§ **DESCRIPTION OF THE TASK**
Print the lines below exactly, beginning with the one that contains "Task: Click the 'Minor 179T' panel label" and stopping after the last line.

§ **SUPPLIED MATERIAL**
□ □ □ □
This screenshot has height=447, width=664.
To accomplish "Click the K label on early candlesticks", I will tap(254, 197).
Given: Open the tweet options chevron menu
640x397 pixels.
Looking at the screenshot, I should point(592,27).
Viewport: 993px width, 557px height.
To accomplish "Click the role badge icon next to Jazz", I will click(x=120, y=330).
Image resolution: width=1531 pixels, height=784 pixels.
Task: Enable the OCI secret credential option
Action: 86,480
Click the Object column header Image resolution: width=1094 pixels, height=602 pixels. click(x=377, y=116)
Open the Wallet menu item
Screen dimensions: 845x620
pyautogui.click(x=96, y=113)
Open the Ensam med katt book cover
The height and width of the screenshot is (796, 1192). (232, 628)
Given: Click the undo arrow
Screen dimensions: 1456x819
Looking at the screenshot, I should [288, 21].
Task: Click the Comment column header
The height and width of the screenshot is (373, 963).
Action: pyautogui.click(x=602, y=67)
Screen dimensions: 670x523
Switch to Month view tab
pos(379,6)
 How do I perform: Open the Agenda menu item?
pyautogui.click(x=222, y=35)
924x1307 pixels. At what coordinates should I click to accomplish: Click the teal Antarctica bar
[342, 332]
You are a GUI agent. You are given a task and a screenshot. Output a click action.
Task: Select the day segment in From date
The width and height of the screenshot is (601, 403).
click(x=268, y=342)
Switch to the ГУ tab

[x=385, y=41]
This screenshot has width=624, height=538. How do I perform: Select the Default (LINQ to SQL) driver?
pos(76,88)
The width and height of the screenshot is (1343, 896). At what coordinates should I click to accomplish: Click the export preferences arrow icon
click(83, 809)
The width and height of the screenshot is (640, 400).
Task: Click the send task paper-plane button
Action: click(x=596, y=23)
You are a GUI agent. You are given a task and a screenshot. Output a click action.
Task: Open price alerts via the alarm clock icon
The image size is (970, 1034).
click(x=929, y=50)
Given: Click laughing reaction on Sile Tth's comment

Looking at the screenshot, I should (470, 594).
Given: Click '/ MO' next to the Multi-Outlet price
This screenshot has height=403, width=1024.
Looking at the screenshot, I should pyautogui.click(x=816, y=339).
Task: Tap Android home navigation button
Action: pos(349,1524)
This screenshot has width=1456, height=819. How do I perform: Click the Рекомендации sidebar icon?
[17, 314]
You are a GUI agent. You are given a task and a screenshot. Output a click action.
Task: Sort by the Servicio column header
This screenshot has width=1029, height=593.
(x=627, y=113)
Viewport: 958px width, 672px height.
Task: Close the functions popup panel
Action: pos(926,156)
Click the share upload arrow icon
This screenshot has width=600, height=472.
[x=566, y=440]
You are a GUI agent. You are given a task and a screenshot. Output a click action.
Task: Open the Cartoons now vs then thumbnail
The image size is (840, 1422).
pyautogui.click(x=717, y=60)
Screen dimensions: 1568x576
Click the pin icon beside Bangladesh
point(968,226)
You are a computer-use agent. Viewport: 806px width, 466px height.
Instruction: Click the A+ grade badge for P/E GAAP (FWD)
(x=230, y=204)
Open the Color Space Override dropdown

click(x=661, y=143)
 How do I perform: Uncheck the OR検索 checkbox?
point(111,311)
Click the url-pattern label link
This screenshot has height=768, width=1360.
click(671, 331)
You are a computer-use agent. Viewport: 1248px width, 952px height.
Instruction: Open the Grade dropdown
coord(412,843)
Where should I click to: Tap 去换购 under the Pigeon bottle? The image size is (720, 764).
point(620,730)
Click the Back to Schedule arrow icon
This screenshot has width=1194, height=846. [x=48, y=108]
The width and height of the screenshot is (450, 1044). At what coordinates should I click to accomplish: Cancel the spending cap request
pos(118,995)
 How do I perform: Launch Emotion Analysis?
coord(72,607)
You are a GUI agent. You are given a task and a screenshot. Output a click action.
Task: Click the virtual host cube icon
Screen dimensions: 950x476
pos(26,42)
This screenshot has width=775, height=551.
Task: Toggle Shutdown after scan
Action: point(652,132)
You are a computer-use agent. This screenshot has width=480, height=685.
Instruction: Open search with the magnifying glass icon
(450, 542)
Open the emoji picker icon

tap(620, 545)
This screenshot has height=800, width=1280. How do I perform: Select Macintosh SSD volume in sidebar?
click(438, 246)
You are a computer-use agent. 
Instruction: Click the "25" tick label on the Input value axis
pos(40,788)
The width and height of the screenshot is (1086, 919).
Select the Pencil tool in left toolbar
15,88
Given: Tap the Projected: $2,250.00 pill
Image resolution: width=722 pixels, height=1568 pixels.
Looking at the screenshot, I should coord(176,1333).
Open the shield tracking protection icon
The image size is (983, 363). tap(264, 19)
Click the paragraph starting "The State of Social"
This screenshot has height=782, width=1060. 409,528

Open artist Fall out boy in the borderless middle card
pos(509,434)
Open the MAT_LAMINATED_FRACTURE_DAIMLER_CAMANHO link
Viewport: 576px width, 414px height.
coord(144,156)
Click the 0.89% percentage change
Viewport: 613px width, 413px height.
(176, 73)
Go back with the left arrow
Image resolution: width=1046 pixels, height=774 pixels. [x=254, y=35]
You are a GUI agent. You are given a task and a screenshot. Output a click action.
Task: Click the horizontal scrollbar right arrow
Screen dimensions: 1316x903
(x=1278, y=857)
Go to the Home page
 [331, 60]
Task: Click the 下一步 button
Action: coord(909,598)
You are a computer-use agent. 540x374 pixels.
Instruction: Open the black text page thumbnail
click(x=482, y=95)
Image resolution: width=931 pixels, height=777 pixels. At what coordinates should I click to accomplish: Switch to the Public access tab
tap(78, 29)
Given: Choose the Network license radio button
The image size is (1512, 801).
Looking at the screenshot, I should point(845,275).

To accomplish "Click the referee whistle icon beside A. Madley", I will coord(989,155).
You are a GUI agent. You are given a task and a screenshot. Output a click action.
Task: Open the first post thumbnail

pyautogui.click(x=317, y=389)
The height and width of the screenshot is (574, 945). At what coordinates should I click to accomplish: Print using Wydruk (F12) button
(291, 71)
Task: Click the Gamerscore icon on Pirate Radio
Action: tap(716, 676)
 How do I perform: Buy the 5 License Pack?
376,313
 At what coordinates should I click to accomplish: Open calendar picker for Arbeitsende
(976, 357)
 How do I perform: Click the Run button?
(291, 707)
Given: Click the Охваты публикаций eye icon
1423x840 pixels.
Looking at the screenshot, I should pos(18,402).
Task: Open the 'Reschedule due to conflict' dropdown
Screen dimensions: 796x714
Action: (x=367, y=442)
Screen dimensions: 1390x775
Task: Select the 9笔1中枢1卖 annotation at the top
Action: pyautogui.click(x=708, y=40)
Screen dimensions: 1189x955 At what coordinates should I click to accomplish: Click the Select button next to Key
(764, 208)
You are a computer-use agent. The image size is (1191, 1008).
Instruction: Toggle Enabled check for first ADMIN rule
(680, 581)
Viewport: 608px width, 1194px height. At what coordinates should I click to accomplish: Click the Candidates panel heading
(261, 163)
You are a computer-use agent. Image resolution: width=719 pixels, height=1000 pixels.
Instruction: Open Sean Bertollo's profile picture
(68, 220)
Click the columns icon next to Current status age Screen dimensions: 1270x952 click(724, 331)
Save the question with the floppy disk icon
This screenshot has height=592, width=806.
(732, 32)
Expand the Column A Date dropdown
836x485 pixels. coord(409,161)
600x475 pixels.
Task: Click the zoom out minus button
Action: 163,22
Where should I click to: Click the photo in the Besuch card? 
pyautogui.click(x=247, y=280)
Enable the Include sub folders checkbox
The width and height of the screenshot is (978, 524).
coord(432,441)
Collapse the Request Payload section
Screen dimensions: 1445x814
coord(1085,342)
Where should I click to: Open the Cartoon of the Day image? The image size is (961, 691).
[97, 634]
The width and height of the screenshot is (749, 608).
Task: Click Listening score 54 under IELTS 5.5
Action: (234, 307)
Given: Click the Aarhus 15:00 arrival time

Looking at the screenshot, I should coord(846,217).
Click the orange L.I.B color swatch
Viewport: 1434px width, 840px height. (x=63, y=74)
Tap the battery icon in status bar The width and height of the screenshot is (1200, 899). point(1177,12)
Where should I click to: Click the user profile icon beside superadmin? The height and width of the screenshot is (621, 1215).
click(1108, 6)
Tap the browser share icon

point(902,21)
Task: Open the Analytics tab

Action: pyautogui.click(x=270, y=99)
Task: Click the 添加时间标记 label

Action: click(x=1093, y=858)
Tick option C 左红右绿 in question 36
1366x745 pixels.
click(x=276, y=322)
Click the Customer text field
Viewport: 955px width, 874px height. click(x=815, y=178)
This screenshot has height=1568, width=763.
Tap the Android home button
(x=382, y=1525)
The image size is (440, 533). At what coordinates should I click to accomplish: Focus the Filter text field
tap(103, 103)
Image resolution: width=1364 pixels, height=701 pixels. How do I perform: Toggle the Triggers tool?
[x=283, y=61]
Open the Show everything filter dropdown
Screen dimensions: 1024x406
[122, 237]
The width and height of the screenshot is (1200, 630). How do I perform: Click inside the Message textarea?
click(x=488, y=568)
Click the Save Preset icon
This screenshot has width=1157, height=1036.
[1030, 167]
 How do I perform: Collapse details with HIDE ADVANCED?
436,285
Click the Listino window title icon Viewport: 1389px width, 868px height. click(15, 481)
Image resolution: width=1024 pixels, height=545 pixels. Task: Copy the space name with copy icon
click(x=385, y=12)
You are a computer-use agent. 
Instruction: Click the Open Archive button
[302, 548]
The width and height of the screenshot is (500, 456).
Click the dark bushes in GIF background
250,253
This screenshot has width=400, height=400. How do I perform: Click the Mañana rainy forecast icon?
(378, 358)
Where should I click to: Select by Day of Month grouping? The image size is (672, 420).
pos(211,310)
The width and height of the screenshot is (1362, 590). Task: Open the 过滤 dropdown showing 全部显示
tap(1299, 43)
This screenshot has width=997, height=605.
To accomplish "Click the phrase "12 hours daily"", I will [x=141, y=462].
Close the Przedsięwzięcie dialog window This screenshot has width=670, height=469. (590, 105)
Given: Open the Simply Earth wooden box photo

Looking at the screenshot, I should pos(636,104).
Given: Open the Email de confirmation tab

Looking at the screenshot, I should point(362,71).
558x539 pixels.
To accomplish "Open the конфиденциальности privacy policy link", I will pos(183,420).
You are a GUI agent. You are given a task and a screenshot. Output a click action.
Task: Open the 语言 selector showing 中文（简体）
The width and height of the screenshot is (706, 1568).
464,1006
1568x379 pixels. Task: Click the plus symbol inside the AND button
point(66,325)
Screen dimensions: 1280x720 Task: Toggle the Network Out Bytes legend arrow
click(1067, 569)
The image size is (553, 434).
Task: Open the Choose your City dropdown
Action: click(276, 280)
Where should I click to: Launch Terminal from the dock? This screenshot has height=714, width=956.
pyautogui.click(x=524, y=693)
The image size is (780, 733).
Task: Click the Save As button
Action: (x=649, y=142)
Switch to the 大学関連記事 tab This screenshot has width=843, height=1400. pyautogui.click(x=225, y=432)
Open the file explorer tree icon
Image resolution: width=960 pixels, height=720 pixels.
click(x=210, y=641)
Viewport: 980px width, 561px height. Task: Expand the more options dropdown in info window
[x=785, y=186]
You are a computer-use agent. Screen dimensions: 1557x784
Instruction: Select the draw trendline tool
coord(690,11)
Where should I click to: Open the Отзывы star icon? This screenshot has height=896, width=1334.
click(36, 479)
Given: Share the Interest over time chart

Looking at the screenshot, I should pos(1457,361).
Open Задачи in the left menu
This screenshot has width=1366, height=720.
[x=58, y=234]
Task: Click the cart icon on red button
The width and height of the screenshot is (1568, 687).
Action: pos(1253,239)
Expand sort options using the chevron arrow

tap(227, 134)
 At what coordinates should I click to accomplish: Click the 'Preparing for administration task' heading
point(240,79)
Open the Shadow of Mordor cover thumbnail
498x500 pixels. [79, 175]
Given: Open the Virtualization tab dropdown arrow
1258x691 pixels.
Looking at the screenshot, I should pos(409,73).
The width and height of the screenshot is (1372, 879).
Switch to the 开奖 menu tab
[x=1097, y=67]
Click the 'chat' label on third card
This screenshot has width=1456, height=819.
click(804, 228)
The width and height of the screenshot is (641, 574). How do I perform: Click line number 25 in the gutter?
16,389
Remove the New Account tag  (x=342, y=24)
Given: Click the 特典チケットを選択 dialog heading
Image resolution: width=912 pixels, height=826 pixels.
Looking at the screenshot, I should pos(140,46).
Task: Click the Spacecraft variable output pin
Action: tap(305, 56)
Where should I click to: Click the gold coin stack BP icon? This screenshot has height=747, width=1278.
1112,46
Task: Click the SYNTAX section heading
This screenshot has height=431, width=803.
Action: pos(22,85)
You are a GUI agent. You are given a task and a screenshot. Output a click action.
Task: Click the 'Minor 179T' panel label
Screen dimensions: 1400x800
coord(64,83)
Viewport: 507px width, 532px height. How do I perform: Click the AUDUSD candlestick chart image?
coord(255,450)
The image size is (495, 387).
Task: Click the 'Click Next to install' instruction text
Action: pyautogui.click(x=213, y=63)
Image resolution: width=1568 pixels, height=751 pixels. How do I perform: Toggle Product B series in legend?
□ □ □ □
§ **ANSWER FOR THIS EXERCISE**
Task: Click the 'Minor 179T' panel label
Screen dimensions: 1400x800
coord(64,83)
Viewport: 507px width, 532px height. How do I perform: Click the AUDUSD candlestick chart image?
coord(255,450)
The image size is (495, 387).
Task: Click the 'Click Next to install' instruction text
Action: pyautogui.click(x=213, y=63)
Image resolution: width=1568 pixels, height=751 pixels. How do I perform: Toggle Product B series in legend?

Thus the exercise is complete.